Dataset entries
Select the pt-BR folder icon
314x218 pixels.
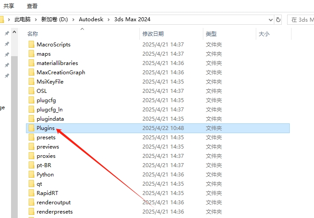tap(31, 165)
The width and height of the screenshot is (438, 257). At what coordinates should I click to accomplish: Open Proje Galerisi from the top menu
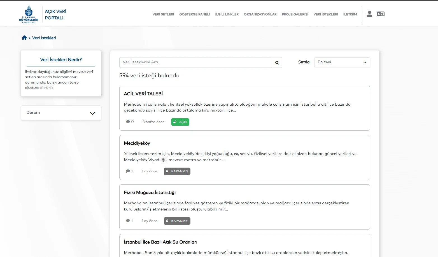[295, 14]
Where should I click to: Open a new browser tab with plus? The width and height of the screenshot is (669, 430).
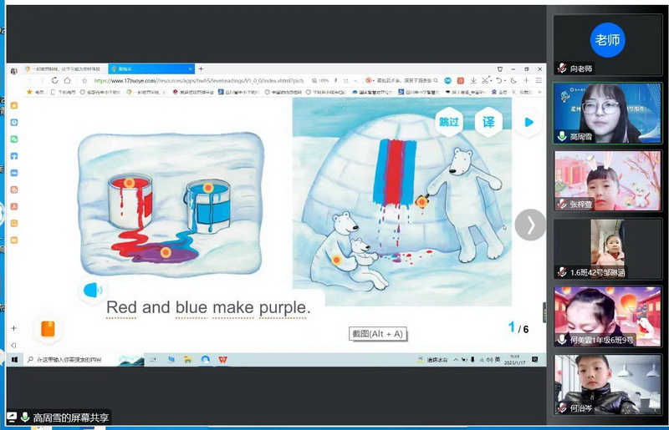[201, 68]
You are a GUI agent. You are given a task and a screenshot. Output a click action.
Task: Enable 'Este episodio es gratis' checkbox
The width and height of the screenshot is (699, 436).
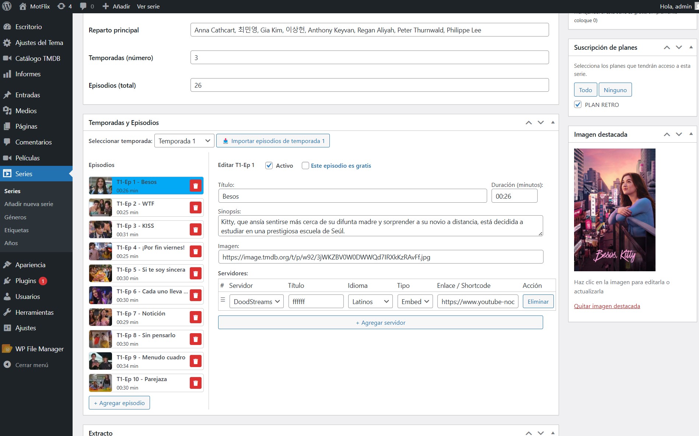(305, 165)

==

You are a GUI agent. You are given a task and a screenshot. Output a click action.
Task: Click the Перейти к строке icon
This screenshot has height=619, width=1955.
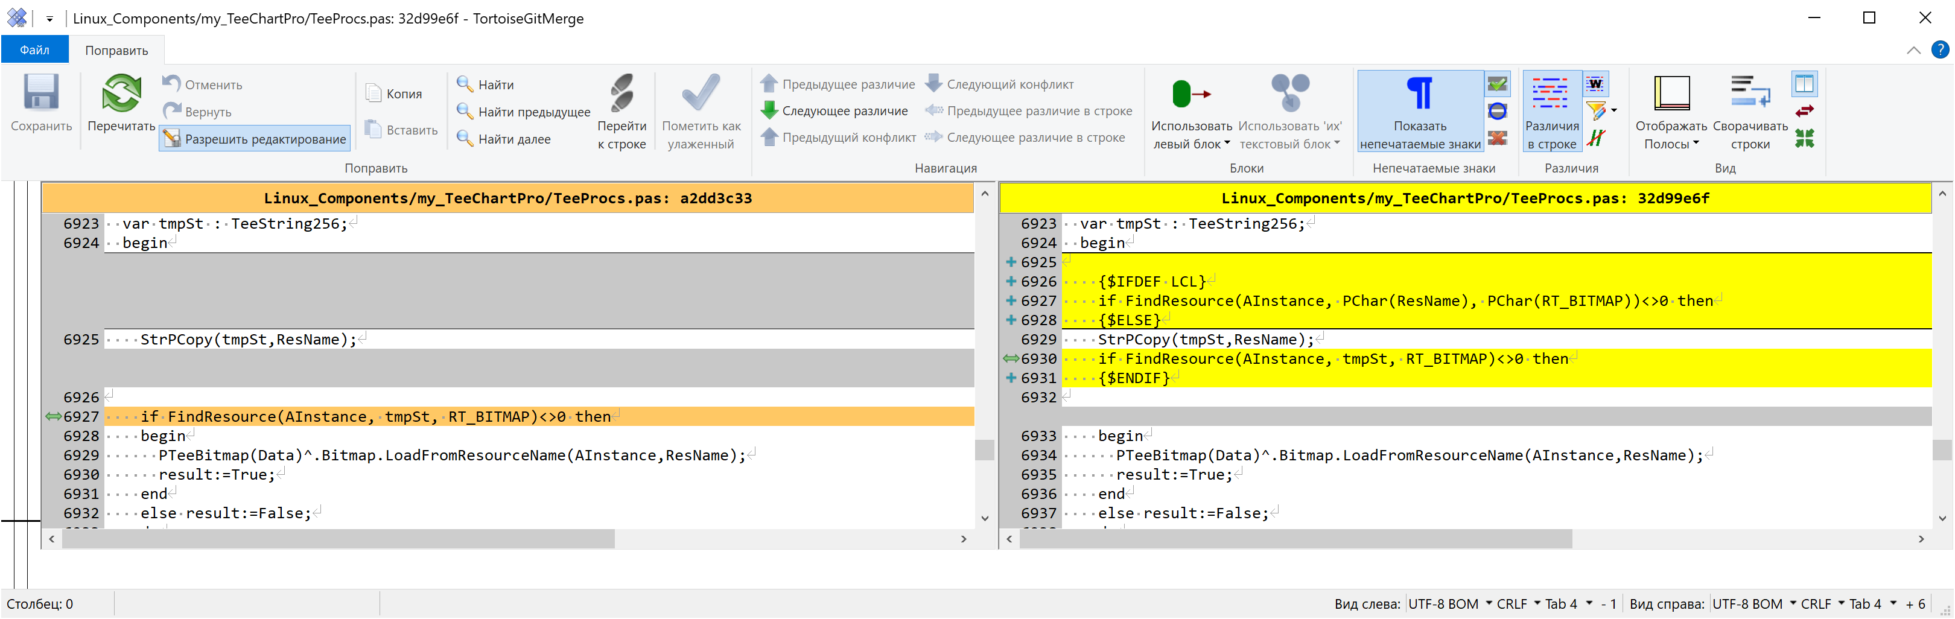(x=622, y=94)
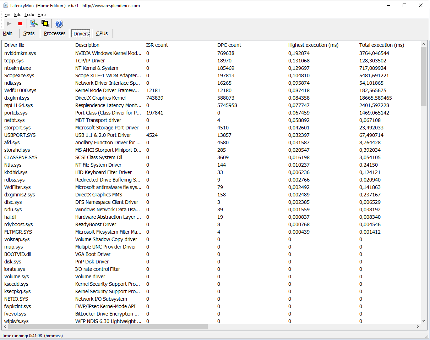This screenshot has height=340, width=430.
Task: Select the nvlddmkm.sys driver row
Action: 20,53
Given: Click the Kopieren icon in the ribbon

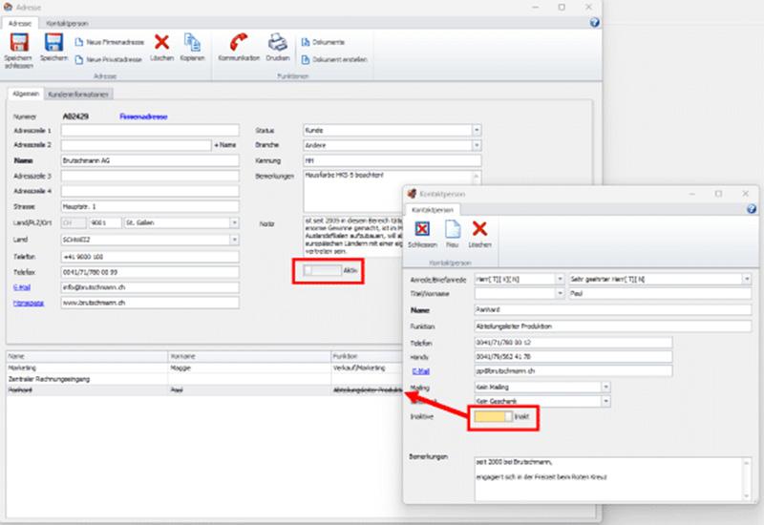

...

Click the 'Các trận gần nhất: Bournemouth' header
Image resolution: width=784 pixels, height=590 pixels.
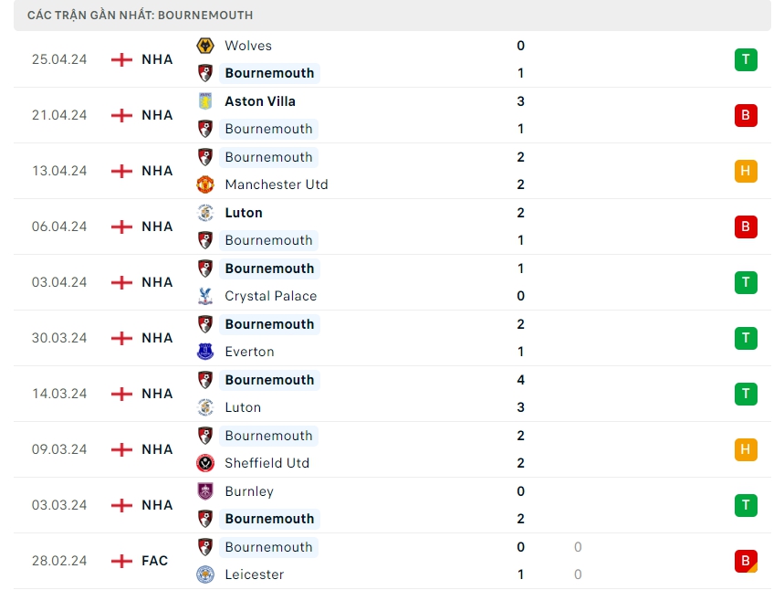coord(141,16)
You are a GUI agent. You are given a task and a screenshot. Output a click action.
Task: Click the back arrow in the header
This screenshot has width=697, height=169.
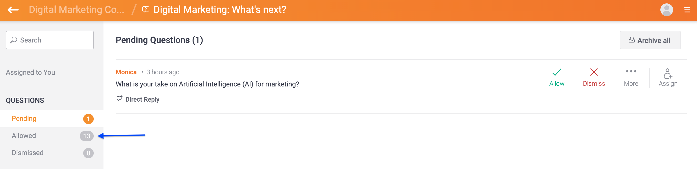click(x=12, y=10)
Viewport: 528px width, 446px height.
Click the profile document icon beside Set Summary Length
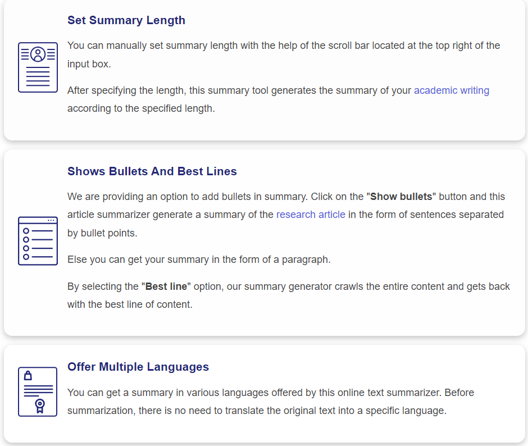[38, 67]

The request
Pick out every line above that contains the word "Open", and copy each of those lines in full.

Answer to the exercise
The width and height of the screenshot is (438, 257). At what coordinates should I click to accomplish: Open Proje Galerisi from the top menu
Where should I click to: Open a new browser tab with plus? The width and height of the screenshot is (669, 430).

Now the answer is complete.